Task directions >> Copy the following records word for word, leaving out the pictures.

Data extract >>
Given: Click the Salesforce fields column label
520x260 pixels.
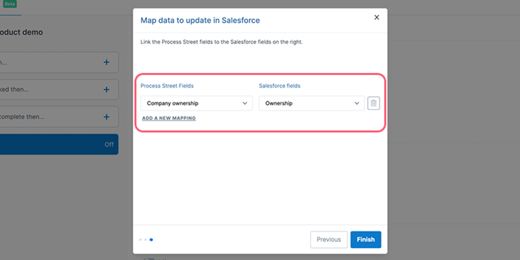Looking at the screenshot, I should coord(280,86).
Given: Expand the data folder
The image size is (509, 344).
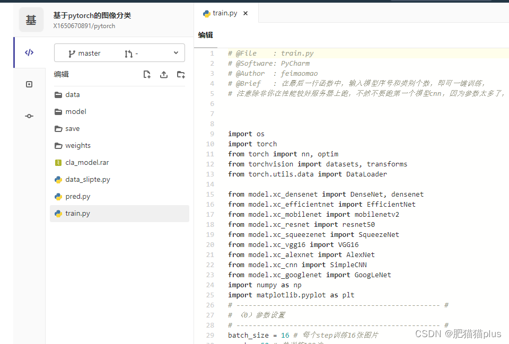Looking at the screenshot, I should coord(72,94).
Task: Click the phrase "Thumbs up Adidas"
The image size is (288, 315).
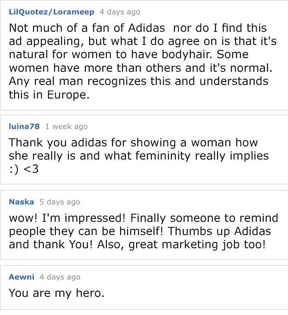Action: pos(219,231)
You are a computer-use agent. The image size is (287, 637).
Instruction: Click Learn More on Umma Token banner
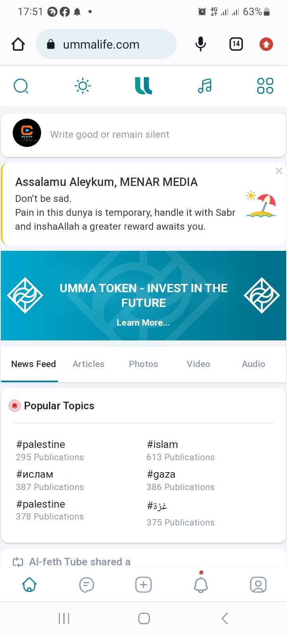pos(143,322)
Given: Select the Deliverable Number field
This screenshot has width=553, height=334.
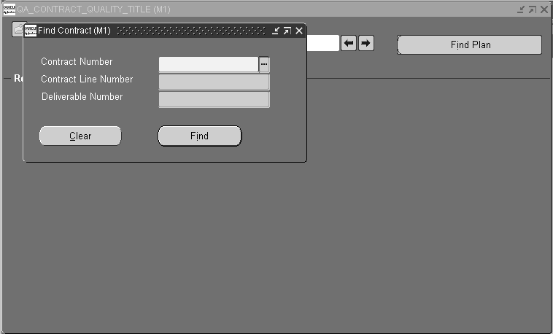Looking at the screenshot, I should click(x=214, y=99).
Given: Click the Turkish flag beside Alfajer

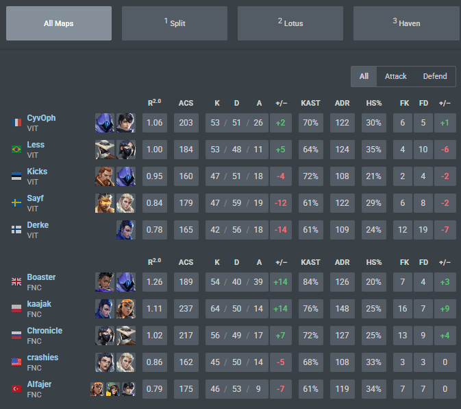Looking at the screenshot, I should click(16, 388).
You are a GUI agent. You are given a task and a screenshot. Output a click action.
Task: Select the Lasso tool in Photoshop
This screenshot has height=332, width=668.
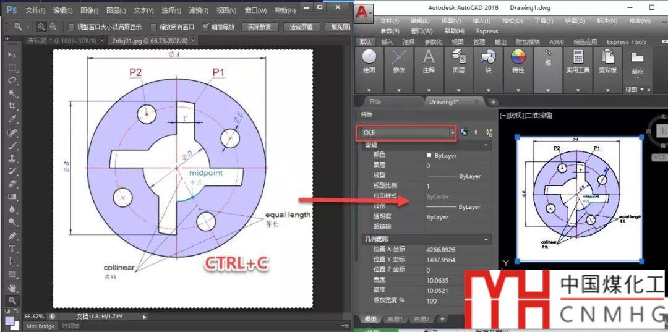tap(12, 81)
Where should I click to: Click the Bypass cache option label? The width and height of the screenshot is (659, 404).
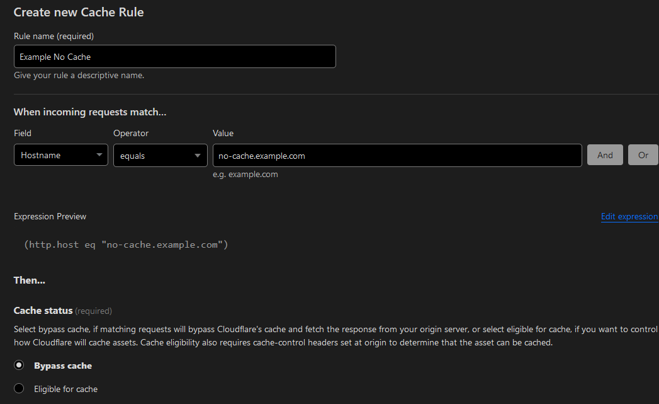point(63,366)
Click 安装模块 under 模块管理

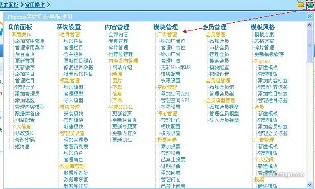[x=73, y=114]
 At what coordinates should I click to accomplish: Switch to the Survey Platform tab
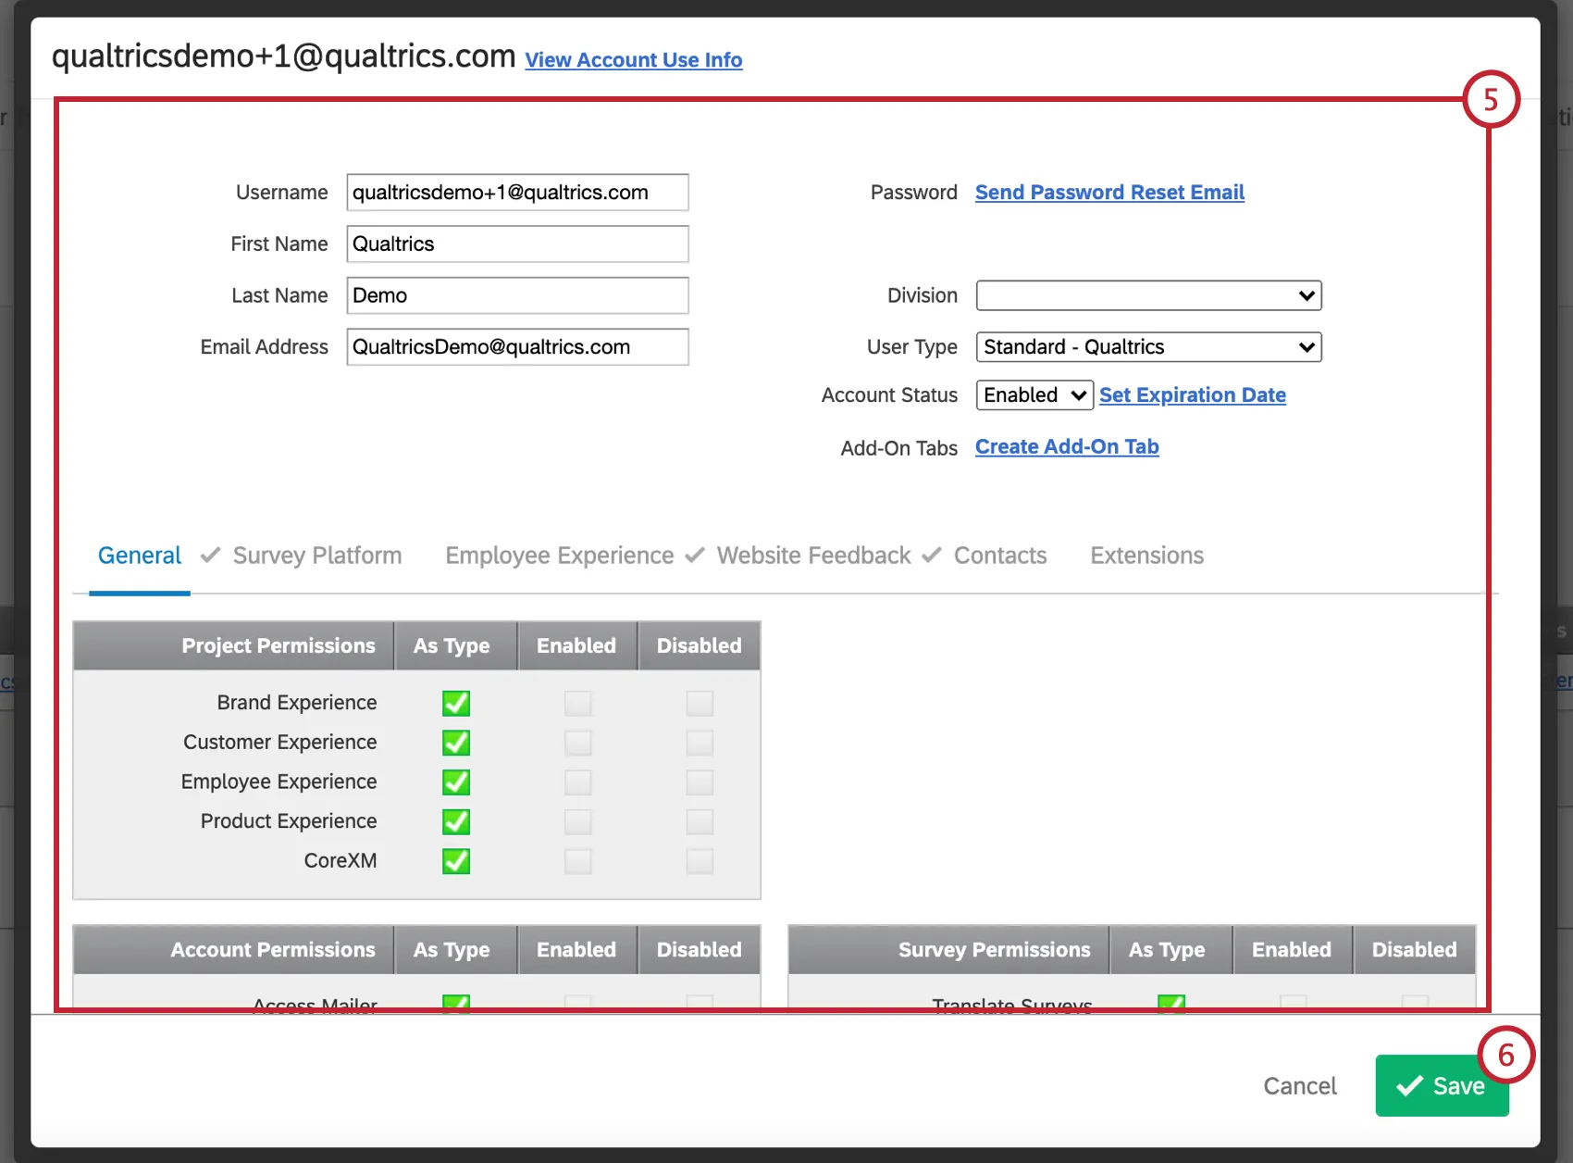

Task response >>
Given: Click the Salesforce fields column label
520x260 pixels.
Looking at the screenshot, I should coord(280,86).
Given: Expand the data folder
The image size is (509, 344).
Looking at the screenshot, I should coord(72,94).
Task: Click the phrase "Thumbs up Adidas"
The image size is (288, 315).
Action: pos(219,231)
You are a computer-use agent. The image size is (287, 637).
Instruction: Click Learn More on Umma Token banner
pos(143,322)
Given: Select the Deliverable Number field
This screenshot has width=553, height=334.
Looking at the screenshot, I should click(x=214, y=99).
Given: Click the Turkish flag beside Alfajer

Looking at the screenshot, I should click(16, 388).
You are a GUI agent. You are given a task and a screenshot. Output a click action.
Task: Select the Lasso tool in Photoshop
This screenshot has height=332, width=668.
tap(12, 81)
Where should I click to: Click the Bypass cache option label? The width and height of the screenshot is (659, 404).
point(63,366)
Click 安装模块 under 模块管理

[x=73, y=114]
 At what coordinates should I click to accomplish: Switch to the Survey Platform tab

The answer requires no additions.